MARK WEISBROT, via Dan Beeton, beeton at cepr.net
Weisbrot is co-director of the Center for Economic and Policy Research. He said today: “The Obama administration’s announcement that it will nominate health expert and Dartmouth College president Jim Yong Kim for World Bank president represents a historic milestone in the institution’s history, with the U.S. nominating, for the first time, a qualified candidate. This is a huge step forward. If Kim becomes World Bank President, he’ll be the first qualified president in 68 years. Kim’s nomination is a victory for all the people, organizations, and governments that stood up to the Obama administration and demanded an open, merit-based process.

“Much of Kim’s career was with Partners in Health, which Kim co-founded. Partners in Health is a uniquely dynamic and enormously capable organization that has implemented important changes in approaches to preventing and treating diseases and other health problems, and Kim deserves much credit for that.

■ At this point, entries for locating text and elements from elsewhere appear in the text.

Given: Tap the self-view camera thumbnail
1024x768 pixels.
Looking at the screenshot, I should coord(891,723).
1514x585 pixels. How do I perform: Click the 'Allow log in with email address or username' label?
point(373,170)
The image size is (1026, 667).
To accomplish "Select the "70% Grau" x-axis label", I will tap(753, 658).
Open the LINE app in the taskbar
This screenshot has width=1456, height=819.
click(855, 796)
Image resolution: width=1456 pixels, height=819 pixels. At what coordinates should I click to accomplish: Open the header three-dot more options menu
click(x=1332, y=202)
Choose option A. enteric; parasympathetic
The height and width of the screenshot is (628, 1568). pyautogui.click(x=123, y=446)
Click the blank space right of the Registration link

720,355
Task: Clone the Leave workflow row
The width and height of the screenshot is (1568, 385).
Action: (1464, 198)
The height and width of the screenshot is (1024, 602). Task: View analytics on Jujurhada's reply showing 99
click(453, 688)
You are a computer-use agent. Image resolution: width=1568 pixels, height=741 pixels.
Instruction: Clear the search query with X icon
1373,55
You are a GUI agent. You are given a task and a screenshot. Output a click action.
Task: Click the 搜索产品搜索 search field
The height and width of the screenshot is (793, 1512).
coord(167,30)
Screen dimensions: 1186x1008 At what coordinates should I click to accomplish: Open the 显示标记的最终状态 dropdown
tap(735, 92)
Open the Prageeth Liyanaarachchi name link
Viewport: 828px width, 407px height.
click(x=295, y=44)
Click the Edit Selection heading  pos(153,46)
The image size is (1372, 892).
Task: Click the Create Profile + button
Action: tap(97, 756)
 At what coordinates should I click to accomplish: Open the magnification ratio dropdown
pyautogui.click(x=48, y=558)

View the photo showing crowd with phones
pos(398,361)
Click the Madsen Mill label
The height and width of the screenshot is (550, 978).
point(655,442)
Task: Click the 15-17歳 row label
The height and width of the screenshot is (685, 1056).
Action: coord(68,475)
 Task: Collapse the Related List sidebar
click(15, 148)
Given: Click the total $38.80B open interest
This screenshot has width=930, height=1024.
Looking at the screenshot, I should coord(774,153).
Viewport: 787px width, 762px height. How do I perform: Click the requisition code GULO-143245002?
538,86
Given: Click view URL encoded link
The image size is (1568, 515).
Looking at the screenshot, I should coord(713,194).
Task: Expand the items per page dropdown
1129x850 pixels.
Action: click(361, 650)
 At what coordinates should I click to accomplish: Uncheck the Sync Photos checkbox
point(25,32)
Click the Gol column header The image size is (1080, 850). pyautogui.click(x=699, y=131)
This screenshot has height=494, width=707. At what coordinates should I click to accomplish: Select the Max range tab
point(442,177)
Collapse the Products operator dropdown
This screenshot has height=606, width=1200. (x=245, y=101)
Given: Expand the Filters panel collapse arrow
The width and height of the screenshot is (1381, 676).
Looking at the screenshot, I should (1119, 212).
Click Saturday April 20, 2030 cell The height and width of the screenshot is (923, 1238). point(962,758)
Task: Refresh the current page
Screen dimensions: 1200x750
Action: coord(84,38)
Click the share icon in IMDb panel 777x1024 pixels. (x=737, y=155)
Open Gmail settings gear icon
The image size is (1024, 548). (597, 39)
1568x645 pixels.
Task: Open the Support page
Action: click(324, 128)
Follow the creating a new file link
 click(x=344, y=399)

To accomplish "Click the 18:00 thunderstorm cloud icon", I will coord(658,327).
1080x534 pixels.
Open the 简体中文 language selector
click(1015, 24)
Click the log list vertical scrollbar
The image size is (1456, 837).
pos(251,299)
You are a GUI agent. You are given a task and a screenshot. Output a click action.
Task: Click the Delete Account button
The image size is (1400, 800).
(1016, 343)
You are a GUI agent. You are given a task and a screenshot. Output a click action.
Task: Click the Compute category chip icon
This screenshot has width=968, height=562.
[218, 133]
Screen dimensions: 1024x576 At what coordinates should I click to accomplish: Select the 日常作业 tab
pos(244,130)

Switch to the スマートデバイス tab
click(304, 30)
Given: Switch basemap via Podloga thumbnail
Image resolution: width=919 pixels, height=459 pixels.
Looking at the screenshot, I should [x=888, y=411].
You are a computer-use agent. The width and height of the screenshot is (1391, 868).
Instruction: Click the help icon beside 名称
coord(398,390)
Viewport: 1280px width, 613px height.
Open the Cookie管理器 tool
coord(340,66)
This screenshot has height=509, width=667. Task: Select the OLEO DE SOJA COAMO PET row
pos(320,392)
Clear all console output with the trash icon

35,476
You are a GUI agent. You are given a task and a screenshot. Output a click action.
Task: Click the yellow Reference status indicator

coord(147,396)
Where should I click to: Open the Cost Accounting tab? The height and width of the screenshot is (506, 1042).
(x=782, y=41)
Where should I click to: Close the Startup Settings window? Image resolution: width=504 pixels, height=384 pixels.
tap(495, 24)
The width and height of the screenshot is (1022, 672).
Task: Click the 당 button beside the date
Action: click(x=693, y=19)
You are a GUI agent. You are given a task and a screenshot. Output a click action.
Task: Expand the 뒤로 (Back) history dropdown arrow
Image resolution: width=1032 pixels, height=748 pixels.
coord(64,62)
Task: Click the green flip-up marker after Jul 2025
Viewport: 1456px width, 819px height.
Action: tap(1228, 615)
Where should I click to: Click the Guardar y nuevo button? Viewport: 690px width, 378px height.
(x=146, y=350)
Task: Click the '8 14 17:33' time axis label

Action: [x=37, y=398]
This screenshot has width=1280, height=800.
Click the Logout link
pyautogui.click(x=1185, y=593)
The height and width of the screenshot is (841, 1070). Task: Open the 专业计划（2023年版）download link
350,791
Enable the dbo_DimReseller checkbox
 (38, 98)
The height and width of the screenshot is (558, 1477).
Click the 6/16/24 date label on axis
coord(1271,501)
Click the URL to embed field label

“However, the Bank’s process is still deeply flawed because the majority of the world’s countries are not really involved and I hope that for the next presidency, they will come together long in advance to agree on a candidate.”

Weisbrot noted the importance of Jeffrey Sachs’ candidacy as having busted open the process and “raised the bar for whom could be nominated. Sachs’ campaigning for the Bank’s presidency was unprecedented in its openness, in Sachs’ platform of reform for the Bank, and in terms of Sachs’ qualifications as an economist with extensive experience in economic development and as a health expert, who, like Kim, has worked to fight diseases such as HIV/AIDS and tuberculosis.

“Once Sachs was nominated, it was clear it would be very difficult for the Obama administration to follow past practice and simply choose, again, a political insider or a banker,” Weisbrot said. Weisbrot noted that Nigerian Finance Minister Ngozi Okonjo-Iweala’s nomination by several African countries today also “represents an unprecedented challenge to the U.S. government’s traditional domination in choosing the next World Bank president.”

STEPHANY GRIFFITH JONES, sgj2108 at columbia.edu
Chilean and British economist Stephany Griffith-Jones, currently Financial Markets Program Director at the Initiative for Policy Dialogue at Columbia University recently wrote the piece “What Makes Jose Antonio Ocampo a Good Candidate for President of the World Bank.”

She said today: “Jim Yong Kim is certainly an interesting choice, and he might be a great candidate to head up a health organization, but the World Bank is focused on development and infrastructure. Someone like Ocampo has that background in economics and development, and he has chosen to spend an important part of his career working in Colombia, the developing country where he was born.”

In her recent article, Griffith-Jones wrote: “Jose Antonio provides the rare combination of an experienced and successful policy-maker at the highest level (he was Minister of three portfolios in Colombia, including Finance, but also Agriculture and Planning), an outstanding international civil servant again at the highest level (including as Under Secretary General at the United Nations, as well as well as Head of the UN Commission for Latin America and the Caribbean), and a leading academic researcher in key issues relating to development and macro-economic policy.”

Griffith-Jones notes that Reuters recently reported: “While Ocampo had agreed to stand and Brazil was willing to nominate him, Colombian Finance Minister Juan Carlos Echeverry said on Thursday that Colombia was instead focusing on a bid for the presidency of the International Labor Organization.”